INSTRUCTIONS TO FOLLOW =
Since the copy must hold text only, transcribe the data below exactly and omit the images.

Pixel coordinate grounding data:
┄┄┄┄┄┄┄┄┄┄

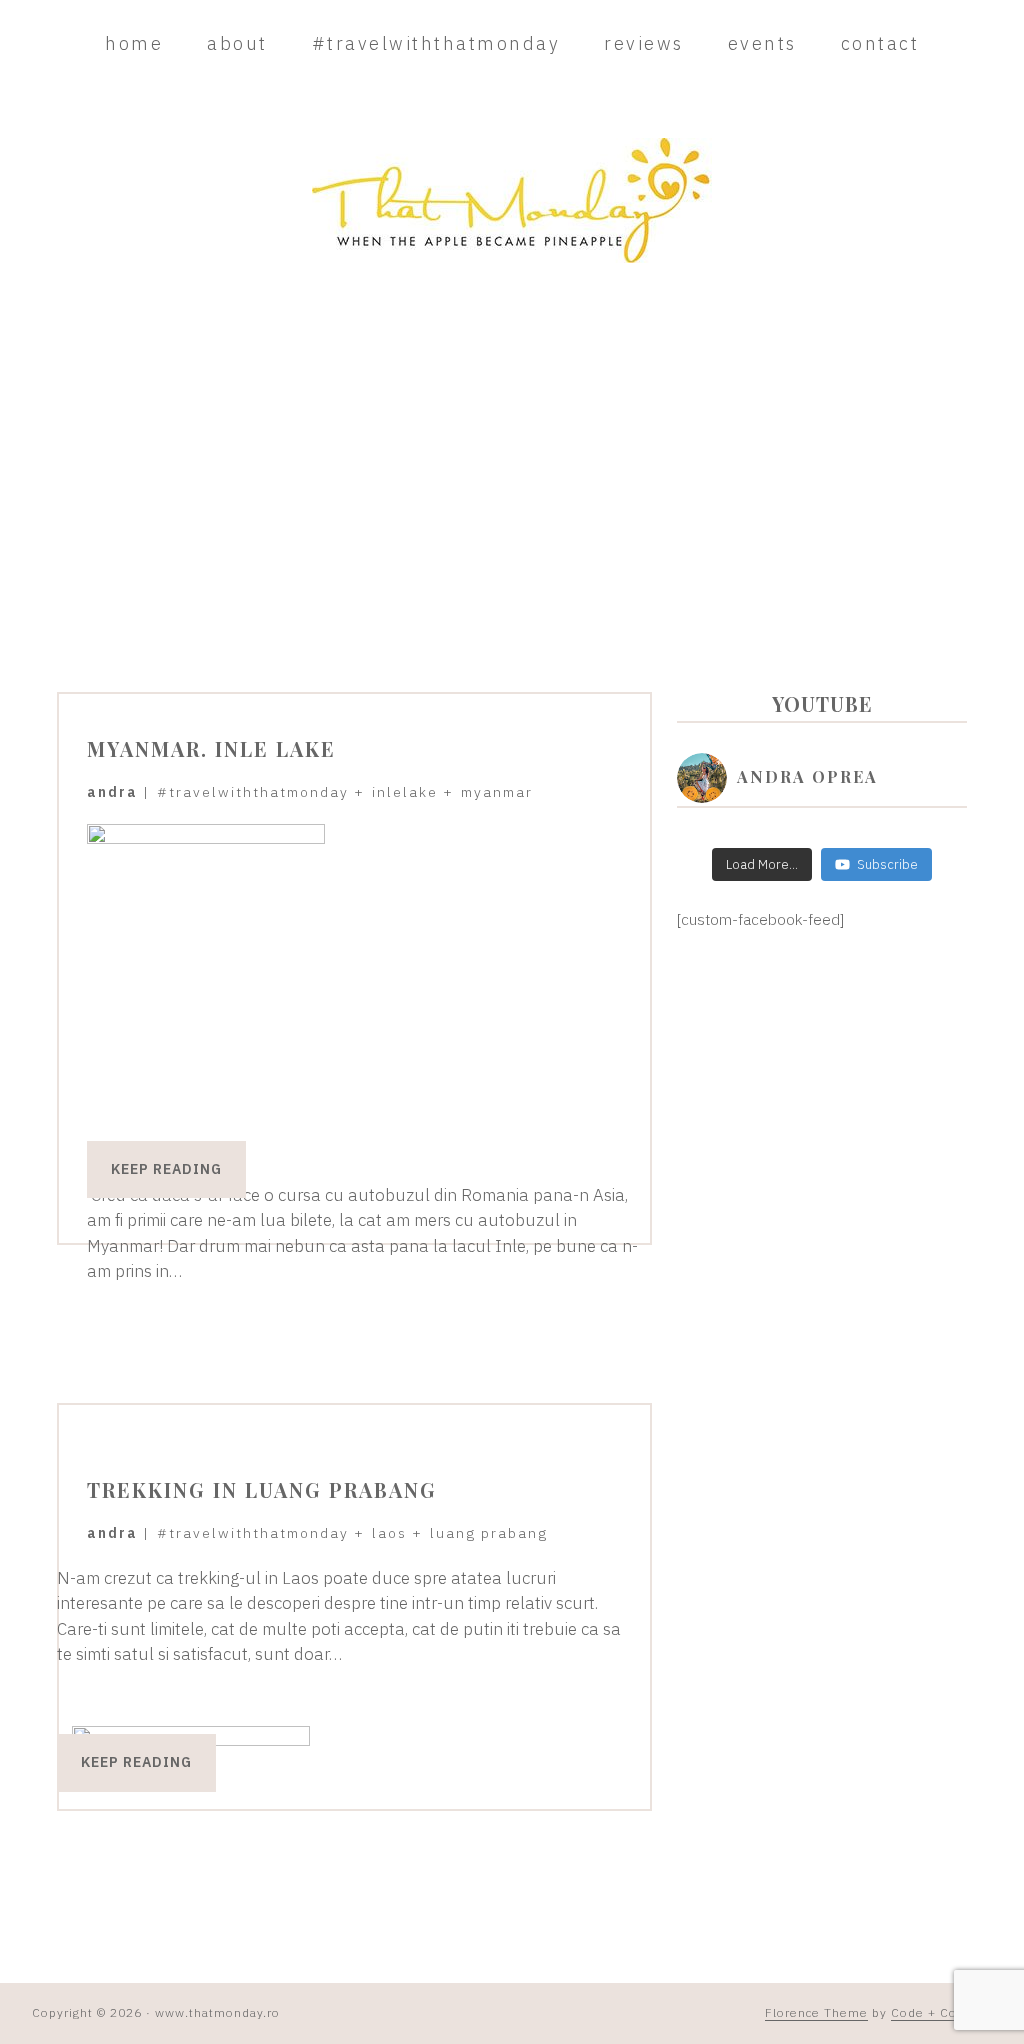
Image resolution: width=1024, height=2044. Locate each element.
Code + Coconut (941, 2012)
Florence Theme (816, 2012)
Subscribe (887, 864)
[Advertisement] (512, 452)
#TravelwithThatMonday (253, 792)
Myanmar (497, 792)
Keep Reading (166, 1169)
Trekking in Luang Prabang (262, 1489)
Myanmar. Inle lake (211, 748)
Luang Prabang (489, 1533)
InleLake (405, 792)
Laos (389, 1533)
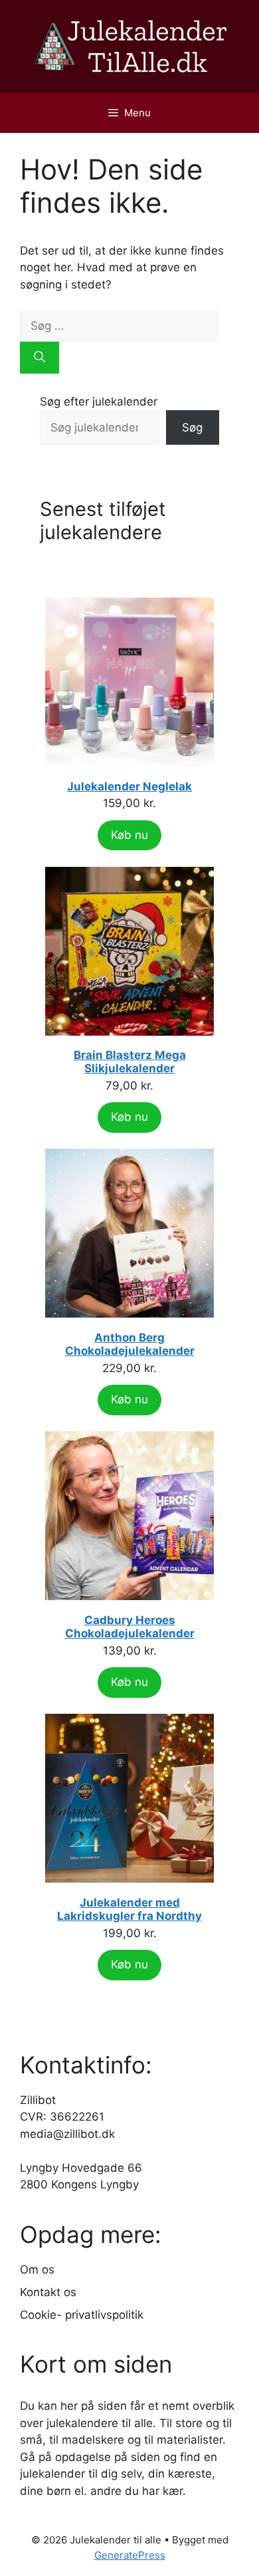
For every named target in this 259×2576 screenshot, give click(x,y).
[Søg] (39, 358)
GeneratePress (129, 2555)
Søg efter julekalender (98, 401)
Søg (192, 427)
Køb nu (129, 835)
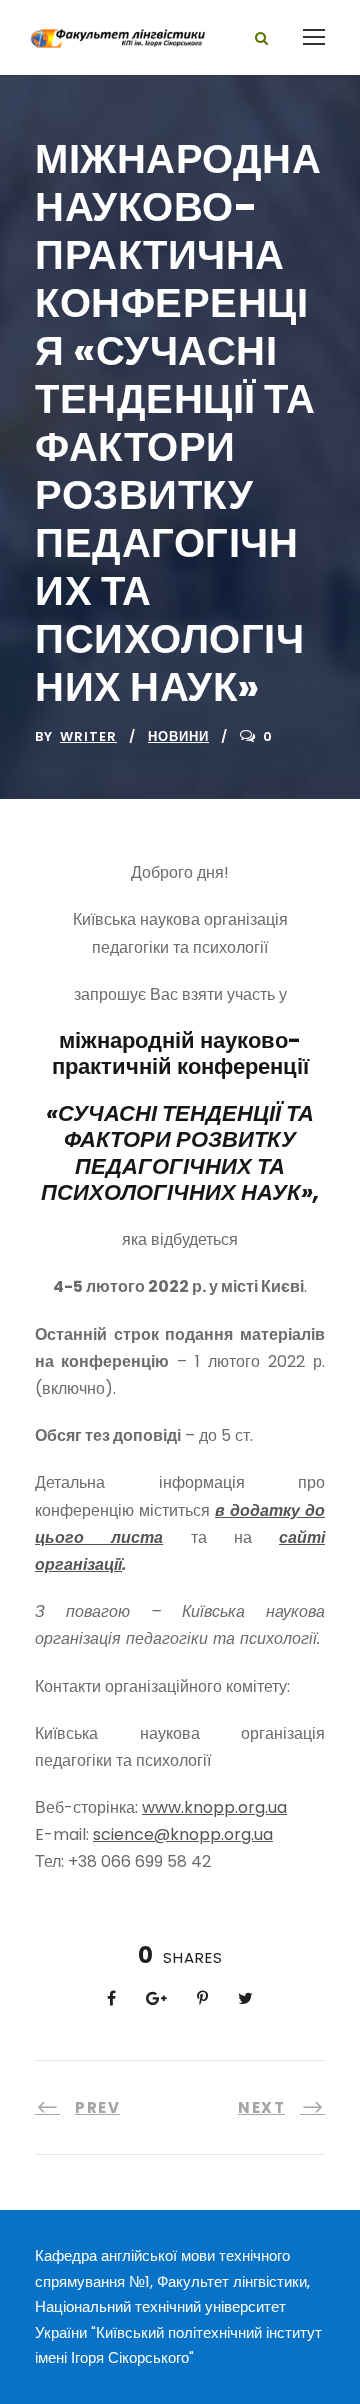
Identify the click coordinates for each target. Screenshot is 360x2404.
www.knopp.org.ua (214, 1807)
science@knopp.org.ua (183, 1834)
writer (88, 736)
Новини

┄┄┄┄┄┄┄┄┄┄

SOLUTION =
Image resolution: width=1024, height=2044. Locate each element.
Code + Coconut (941, 2012)
Florence Theme (816, 2012)
Subscribe (887, 864)
[Advertisement] (512, 452)
#TravelwithThatMonday (253, 792)
Myanmar (497, 792)
Keep Reading (166, 1169)
Trekking in Luang Prabang (262, 1489)
Myanmar. Inle lake (211, 748)
Luang Prabang (489, 1533)
InleLake (405, 792)
Laos (389, 1533)
For every named target in this 259×2576 screenshot, give click(x,y).
[Søg] (39, 358)
GeneratePress (129, 2555)
Søg efter julekalender (98, 401)
Søg (192, 427)
Køb nu (129, 835)
Identify the click coordinates for each target. Screenshot is 360x2404.
www.knopp.org.ua (214, 1807)
science@knopp.org.ua (183, 1834)
writer (88, 736)
Новини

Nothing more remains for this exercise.